Declaring and using a namespace
You declare a namespace at the very top of a file with namespace. The full name of a class then includes its namespace path, separated by backslashes \.
<?php
// file: src/Models/User.php
namespace App\Models;
class User {
public function __construct(public string $name) {}
public function greet(): string {
return "Hi, I am " . $this->name;
}
}
?>The namespace App\Models line places this User class inside the App\Models container, so its full name is App\Models\User. (The constructor uses a modern PHP 8 shortcut — public string $name right in the parameters — which declares and assigns the property in one go.) No other User class anywhere can be confused with this one.
Note: There is no output from a class definition alone. The win is identity: this is unmistakably *your* App\Models\User, separate from any other User in any library you install.
The use keyword
Writing the full App\Models\User every time is tedious. The use keyword imports a class so you can refer to it by its short name in the rest of the file.
<?php
require "vendor/autoload.php";
use App\Models\User; // import it once at the top
$asha = new User("Asha"); // now just "User"
echo $asha->greet();
?>The use App\Models\User line says "in this file, User means App\Models\User". After that you write the short new User("Asha") instead of the long path. The autoloader (from the Composer lesson) finds and loads the file behind the scenes — you never require the class file yourself.
Note: Output (in the browser):
Hi, I am Asha
This is the everyday pattern in modern PHP and Laravel: use statements at the top of a file, short class names below, autoloading doing the wiring. Clean and clash-free.
PSR-4 and the PSR coding standards
For autoloading to work, the file structure must follow a shared rule. PSR-4 is that rule (PSR = *PHP Standards Recommendation*): the namespace path maps directly to the folder path. So App\Models\User must live at src/Models/User.php. Follow PSR-4 and Composer finds every class automatically.

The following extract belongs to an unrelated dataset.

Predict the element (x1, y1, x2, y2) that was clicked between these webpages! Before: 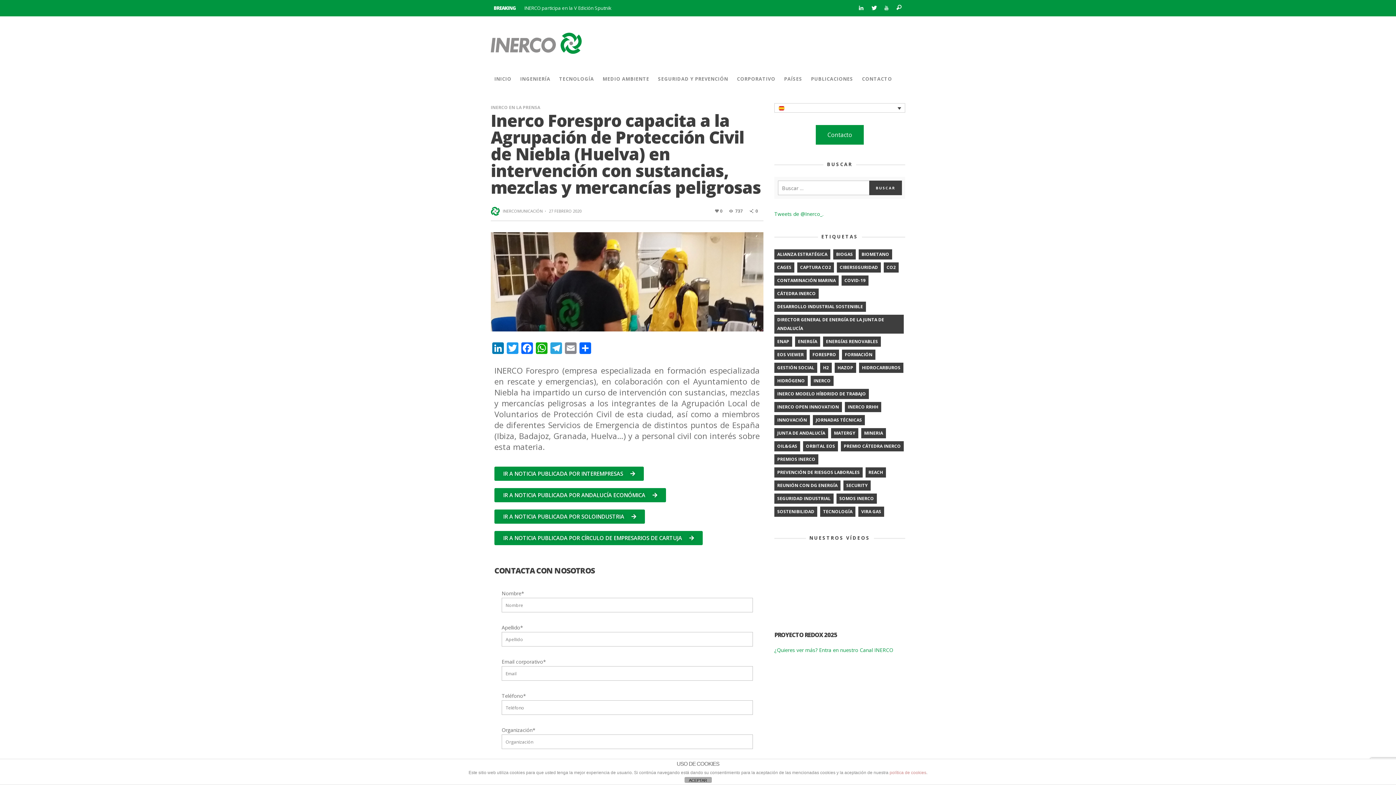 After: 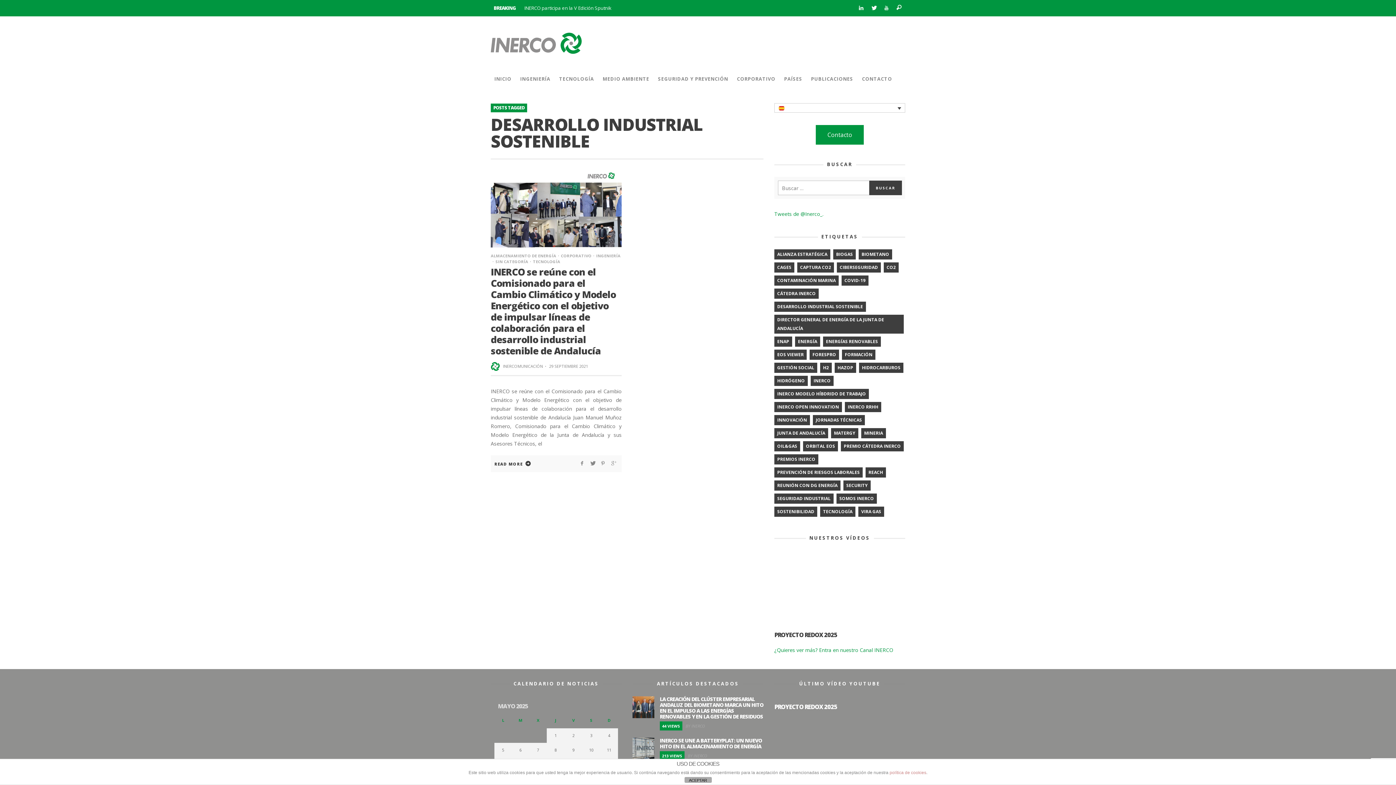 Action: bbox: (774, 301, 866, 312) label: desarrollo industrial sostenible (1 elemento)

| Full class name | File location (PSR-4) |
|---|---|
App\Models\User | src/Models/User.php |
App\Controllers\HomeController | src/Controllers/HomeController.php |
App\Services\Mailer | src/Services/Mailer.php |
There is also a coding-style standard, PSR-12 (building on PSR-1). It is the agreed way to *format* PHP — 4-space indentation, one class per file, braces on their own line for classes and methods, and so on. Teams follow it so everyone’s code looks the same and is easy to read.
- One class per file, named exactly like the class.
- 4 spaces for indentation (never tabs).
- Opening brace on a new line for classes and methods.
- Constants in
UPPER_CASE, methods incamelCase, classes inPascalCase.
Note: You do not memorise PSR-12 — tools like PHP-CS-Fixer auto-format your code to match it. The point is that "PSR-compliant" is what employers mean by clean, professional PHP, and PSR-4 is what makes autoloading possible.
Q. What does PSR-4 define?
✍️ Practice
- Put a class in a
namespace App\Modelsand import it elsewhere withuse. - Lay out two classes following the PSR-4 folder convention.
🏠 Homework
- Build a tiny library with three classes in proper namespaces (Models, Services) and autoload them via Composer PSR-4.